(Bloomberg) -- Sony Group Corp., the dominant supplier of camera sensors for smartphones, is pushing back expectations for a smartphone market recovery to 2024 at the earliest after gauging worsening demand from China and the US.

The electronics and entertainment conglomerate, a key supplier to device leaders including Apple Inc., had earlier expressed confidence in a second-half bounce-back in global phone sales. It joins Apple and other tech companies that in recent weeks have warned of persistently sluggish demand as China struggles to reboot its post-Covid economy and inflationary pressures weigh on spending elsewhere.

Sony is the world’s largest supplier of the sensors that underpin cameras in the iPhone and other devices. The Japanese company on Wednesday raised its full-year revenue and income outlook, though it credited gaming and entertainment and warned the smartphone market remained depressed. Those comments came as major customer Apple faces its longest sales slump in decades, hurt by an industrywide slump that sapped demand for phones, computers and tablets.

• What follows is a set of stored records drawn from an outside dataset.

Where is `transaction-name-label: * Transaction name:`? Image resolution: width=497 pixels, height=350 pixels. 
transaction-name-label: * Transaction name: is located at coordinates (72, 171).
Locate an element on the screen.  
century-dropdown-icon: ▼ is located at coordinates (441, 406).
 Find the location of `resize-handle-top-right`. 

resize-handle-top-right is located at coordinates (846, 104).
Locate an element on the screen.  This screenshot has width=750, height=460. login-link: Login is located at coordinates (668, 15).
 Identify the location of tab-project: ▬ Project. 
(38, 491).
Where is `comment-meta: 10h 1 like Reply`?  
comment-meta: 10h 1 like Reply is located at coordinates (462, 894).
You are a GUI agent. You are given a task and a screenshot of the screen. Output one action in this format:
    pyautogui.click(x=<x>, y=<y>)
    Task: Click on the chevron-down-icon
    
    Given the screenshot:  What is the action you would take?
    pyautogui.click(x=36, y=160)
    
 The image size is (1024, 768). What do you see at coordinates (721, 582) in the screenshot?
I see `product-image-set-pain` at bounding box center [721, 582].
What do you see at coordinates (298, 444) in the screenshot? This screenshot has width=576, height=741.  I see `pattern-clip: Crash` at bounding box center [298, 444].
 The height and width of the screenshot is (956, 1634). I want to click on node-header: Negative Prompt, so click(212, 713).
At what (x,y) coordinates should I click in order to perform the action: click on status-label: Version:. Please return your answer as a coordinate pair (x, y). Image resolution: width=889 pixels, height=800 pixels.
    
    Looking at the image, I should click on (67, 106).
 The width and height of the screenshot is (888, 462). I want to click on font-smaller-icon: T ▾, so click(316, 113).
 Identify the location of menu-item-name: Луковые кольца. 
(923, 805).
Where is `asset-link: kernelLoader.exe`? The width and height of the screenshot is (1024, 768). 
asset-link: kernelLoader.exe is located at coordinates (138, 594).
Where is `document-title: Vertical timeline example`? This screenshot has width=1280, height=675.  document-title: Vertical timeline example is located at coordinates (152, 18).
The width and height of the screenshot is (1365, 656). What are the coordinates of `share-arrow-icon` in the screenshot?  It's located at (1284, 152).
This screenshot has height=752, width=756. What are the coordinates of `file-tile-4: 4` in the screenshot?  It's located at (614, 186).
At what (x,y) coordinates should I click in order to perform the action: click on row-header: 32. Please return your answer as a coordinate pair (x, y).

“The recovery of the smartphone market in China is slower than we expected and conditions in the US market are worsening,” Sadahiko Hayakawa, a senior general manager for finance, told analysts at a briefing. “We had expected the smartphone market to start recovering from the second half of this fiscal year, but now we expect that would not happen until at least the next year.”

Manufacturing yield issues for Sony’s camera sensors had posed a challenge for iPhone 15 production, Bloomberg News previously reported.

“The image sensor arm is a big concern. The business is getting a lofty tailwind from exchange rates, yet the unit hasn’t been able to make profits,” Morningstar analyst Kazunori Ito said. “We need to pay close attention to the unit going forward.”